松田:「半学半教」という言葉を福澤諭吉は残していますが、半分学んで半分教えるような双方向の精神が大切だと思います。良い“ヨソモノ”は、教えるだけでなく、地域では互いに高め合える関係をつくらなければなりません。それには対話ができなければならず、対話ができて初めて市民・公共・産業の“三方一両得”への一歩が踏み出せると思います。
そして、対話を成立させるためには、周波数を合わせるような“チューニング”が必要だと思っています。私は「いきなりヨソモノの始動はケガのもと」と言うのですが、東京のビジネスの論理がそのまま地域で受け入れられるとは限りません。地域には固有の課題や事情があります。私たちは「丸の内で学び、地域で輝く」を標榜していますが、地域へ行く前に、その地域の課題を理解し、何をどのように、どのような言葉で伝えるかも含めて、綿密な準備・助走期間が欠かせないのです。これをチューニングと言っているのです。
この助走期間のチューニングのなかで、受講生は提案力だけでなく、しっかり聞く“傾聴力”やしっかり問う“質問力”を磨く必要があります。
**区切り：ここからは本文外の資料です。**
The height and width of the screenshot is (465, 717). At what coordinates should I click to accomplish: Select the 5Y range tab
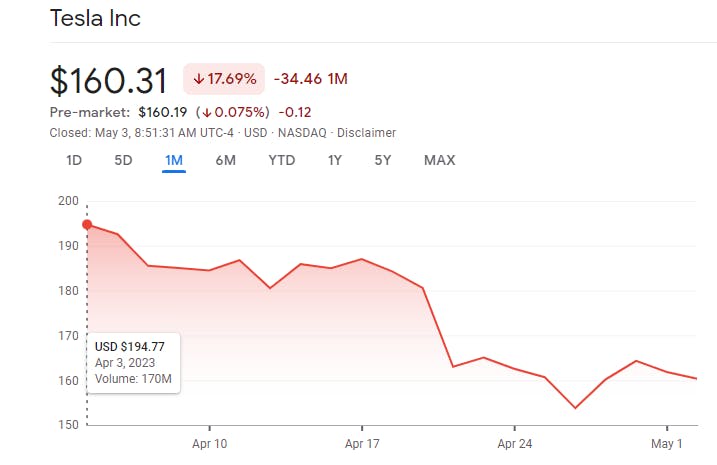[x=382, y=160]
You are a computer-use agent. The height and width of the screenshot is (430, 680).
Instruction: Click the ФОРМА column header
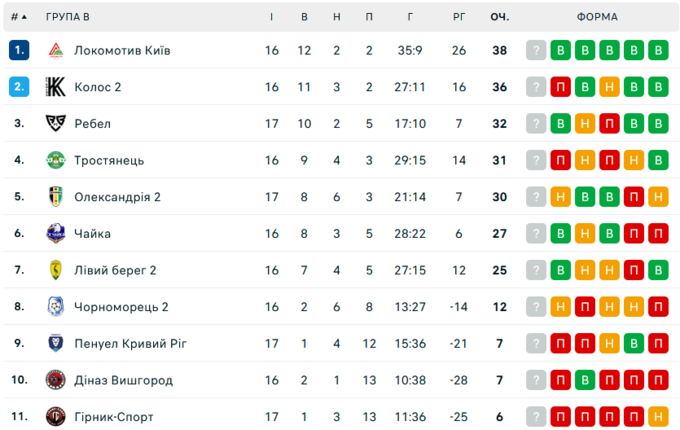tap(597, 17)
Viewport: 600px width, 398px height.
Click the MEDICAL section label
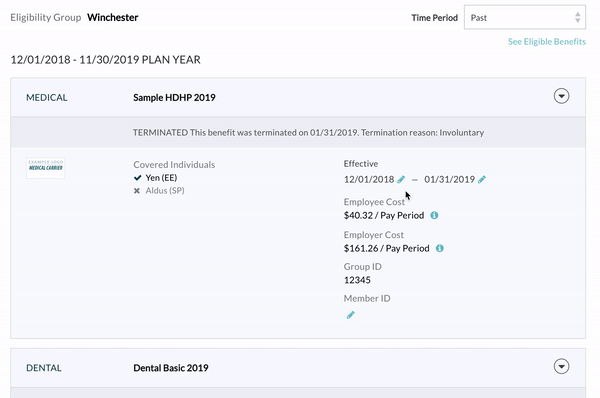[47, 98]

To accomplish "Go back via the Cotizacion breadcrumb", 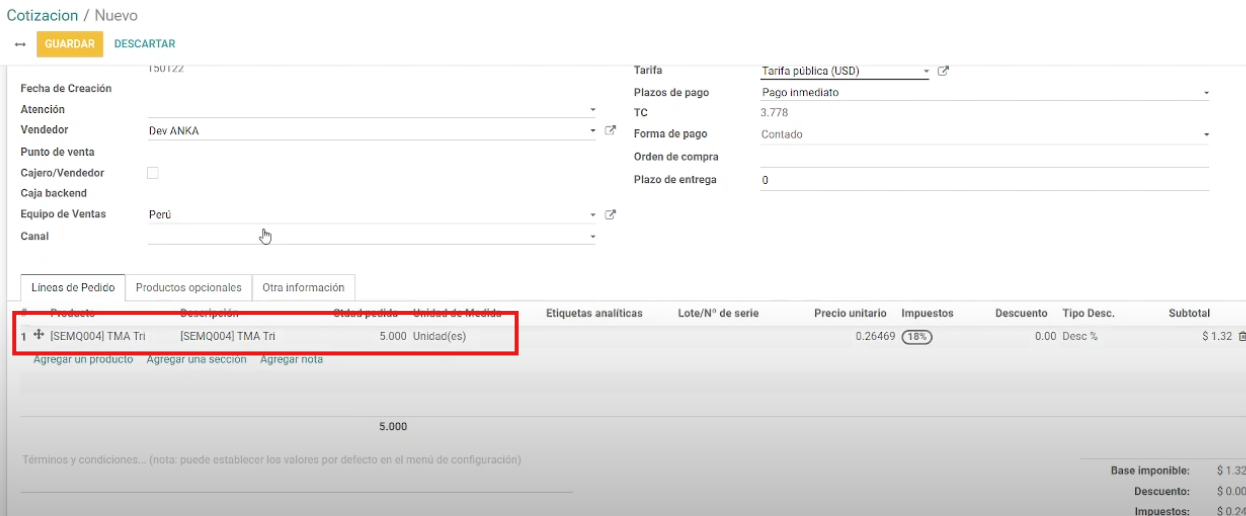I will tap(42, 16).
地方創生はハコモノのハードをつくることではありません。「地域づくりは人づくり」です。人材育成は長い時間を要しますが、未来のために絶対必要な投資です。まずはヨソモノと地域の方が双方輝く小さなサクセスストーリーを積み重ねていくことが大切でしょう。その成功要因を共有すれば、「私もやってみよう」と一歩踏み出すヨソモノが増えていくのではないでしょうか。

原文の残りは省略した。